▸ Description of the task:
Copy out all lines of the listing below that hold "agent".

▸ Task input:
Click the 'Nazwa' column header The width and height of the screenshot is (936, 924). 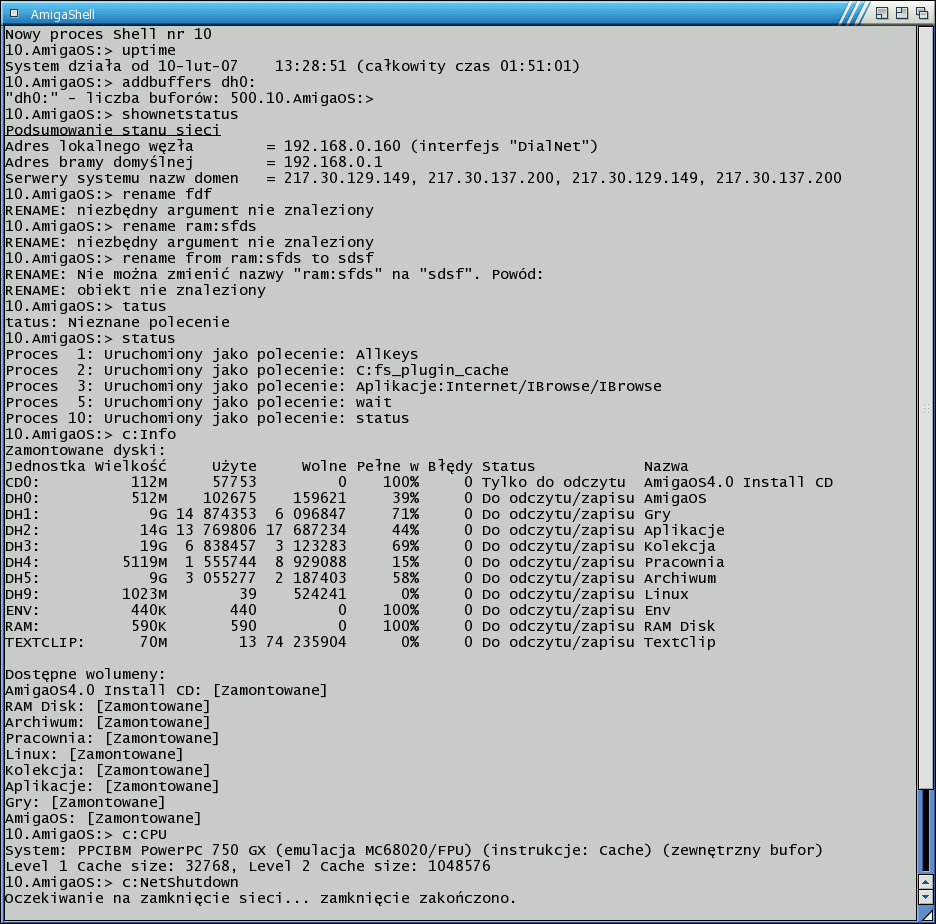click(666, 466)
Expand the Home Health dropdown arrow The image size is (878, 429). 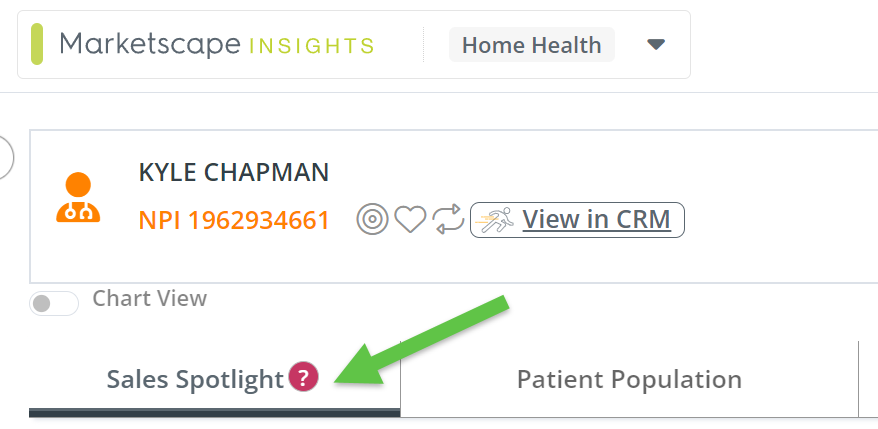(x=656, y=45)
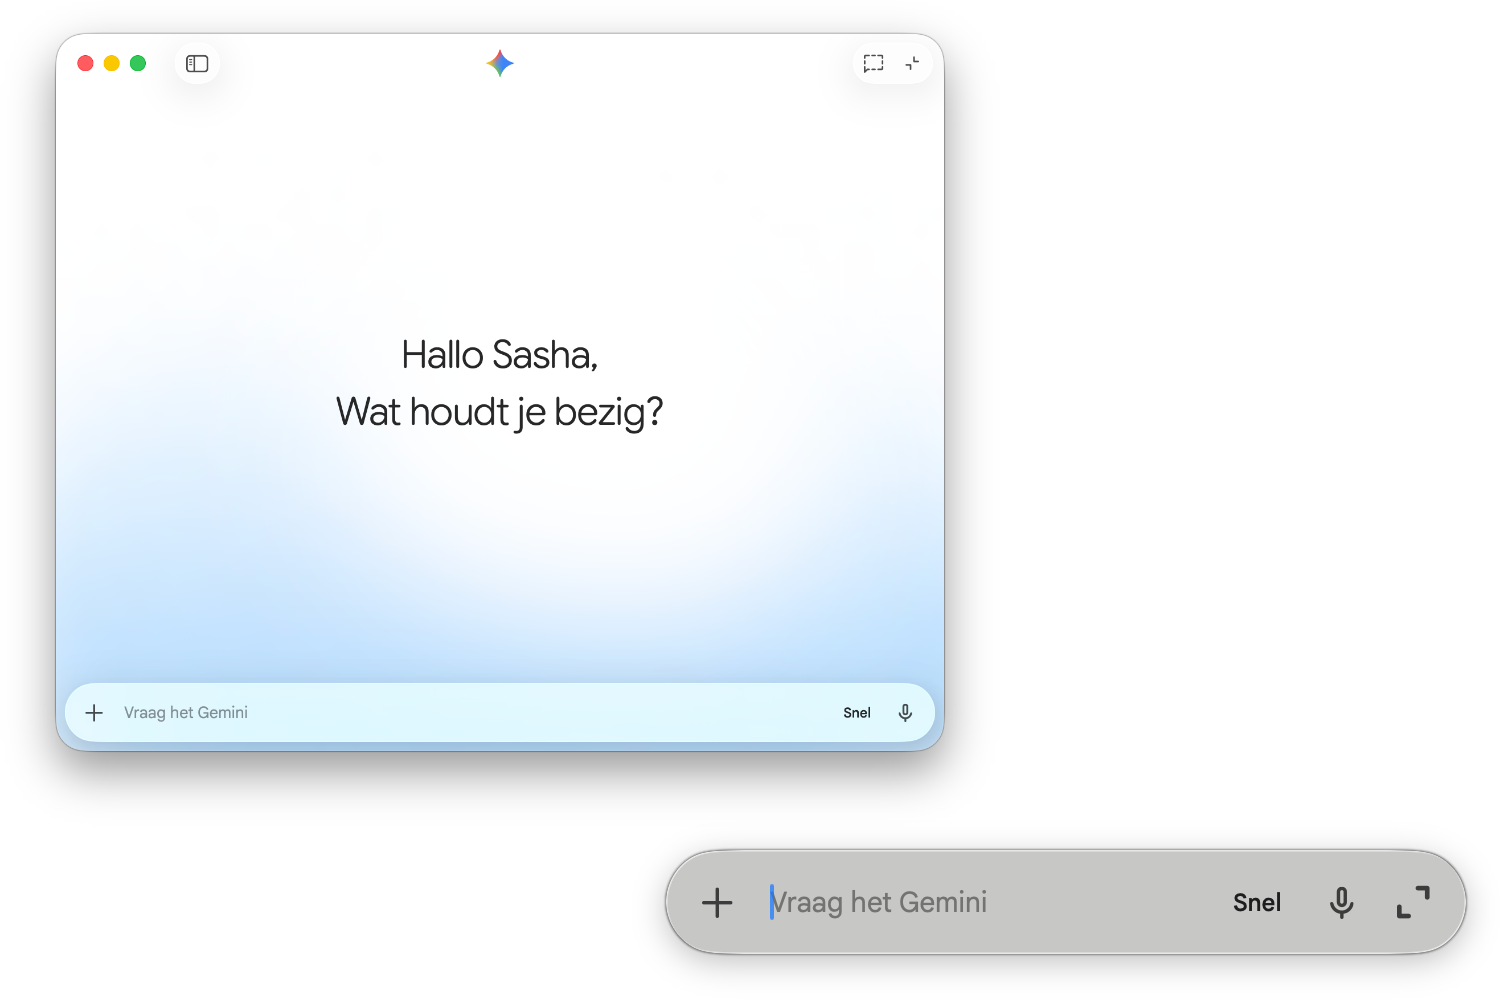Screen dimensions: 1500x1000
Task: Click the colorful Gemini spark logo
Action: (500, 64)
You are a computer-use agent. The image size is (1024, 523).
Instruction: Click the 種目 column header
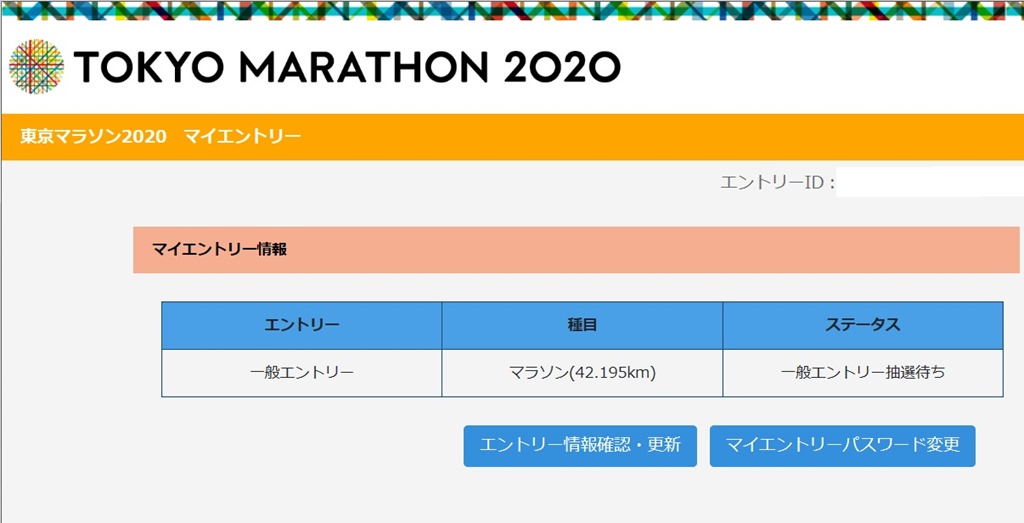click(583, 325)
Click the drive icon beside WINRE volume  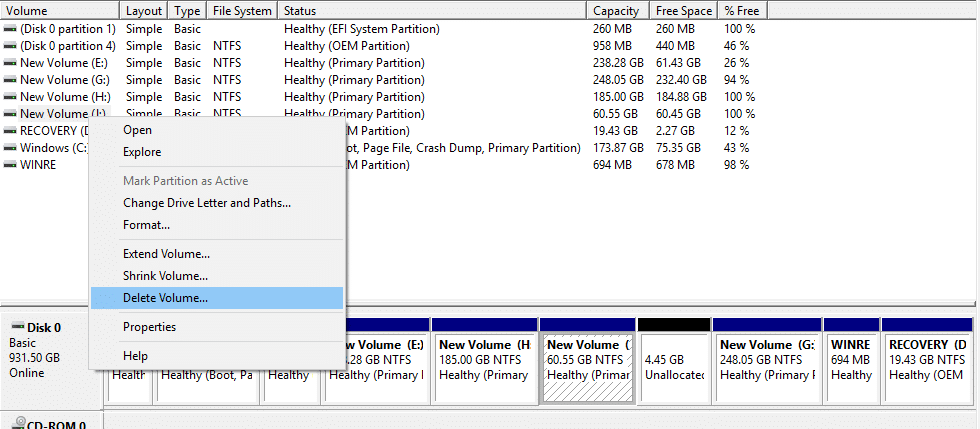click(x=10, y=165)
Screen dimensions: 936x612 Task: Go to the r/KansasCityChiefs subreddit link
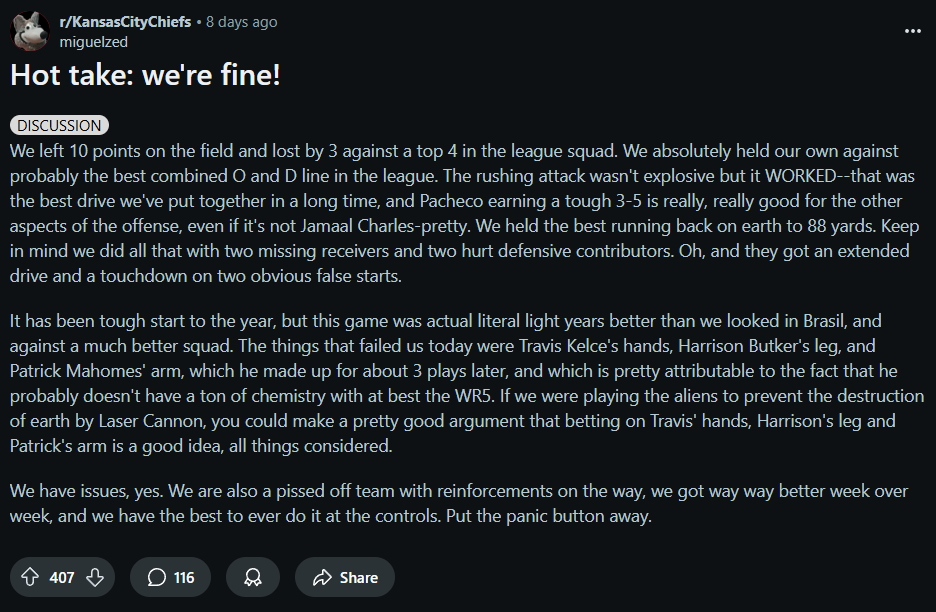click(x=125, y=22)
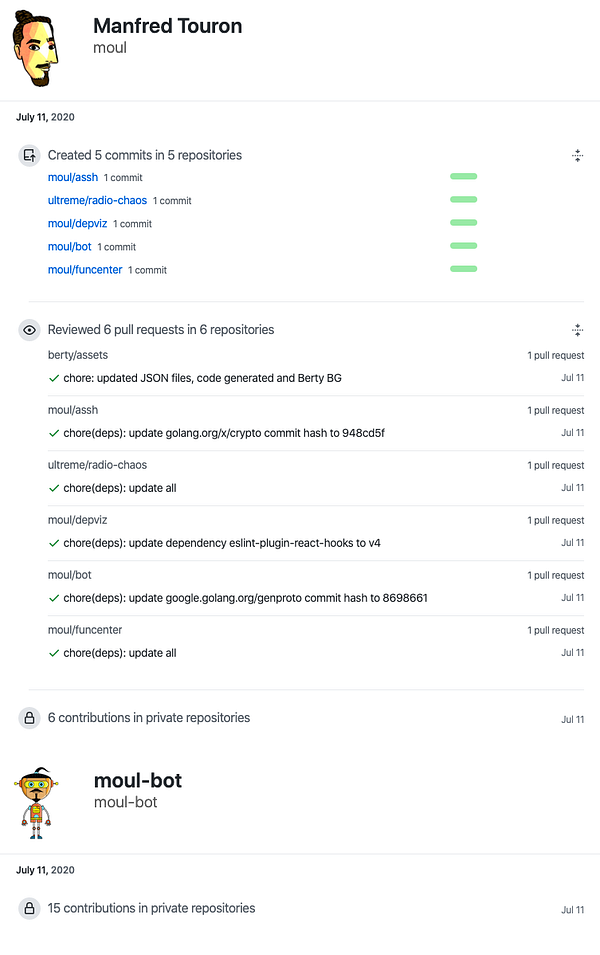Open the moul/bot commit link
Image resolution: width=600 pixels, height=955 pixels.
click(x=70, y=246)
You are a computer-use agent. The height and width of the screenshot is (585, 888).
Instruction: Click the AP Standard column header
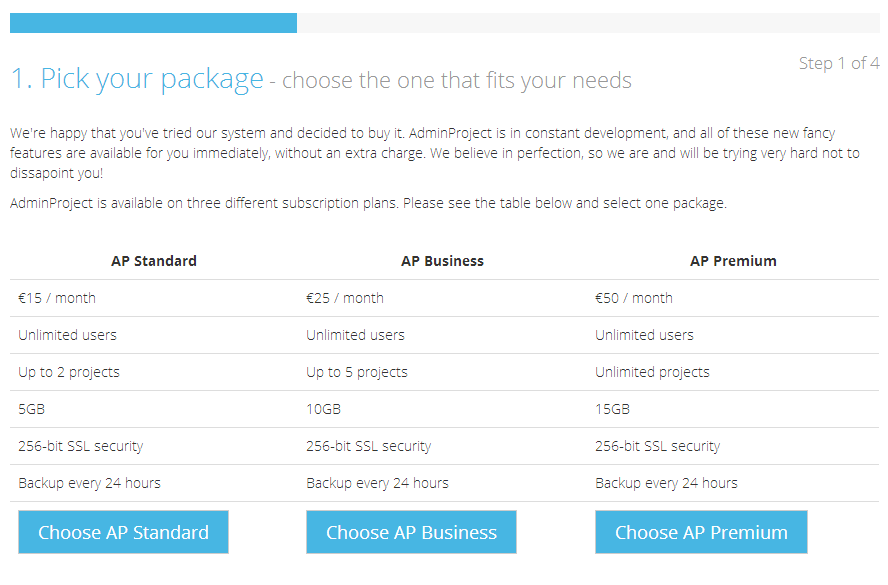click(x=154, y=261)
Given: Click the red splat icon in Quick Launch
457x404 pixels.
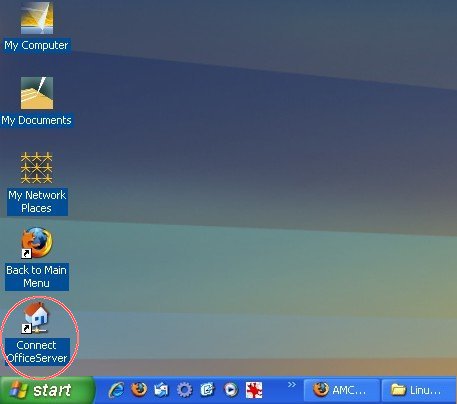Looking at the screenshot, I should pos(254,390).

▸ Final answer:
You are a computer-use agent. The image size is (1024, 523).
You are a computer-use agent. The height and width of the screenshot is (585, 888).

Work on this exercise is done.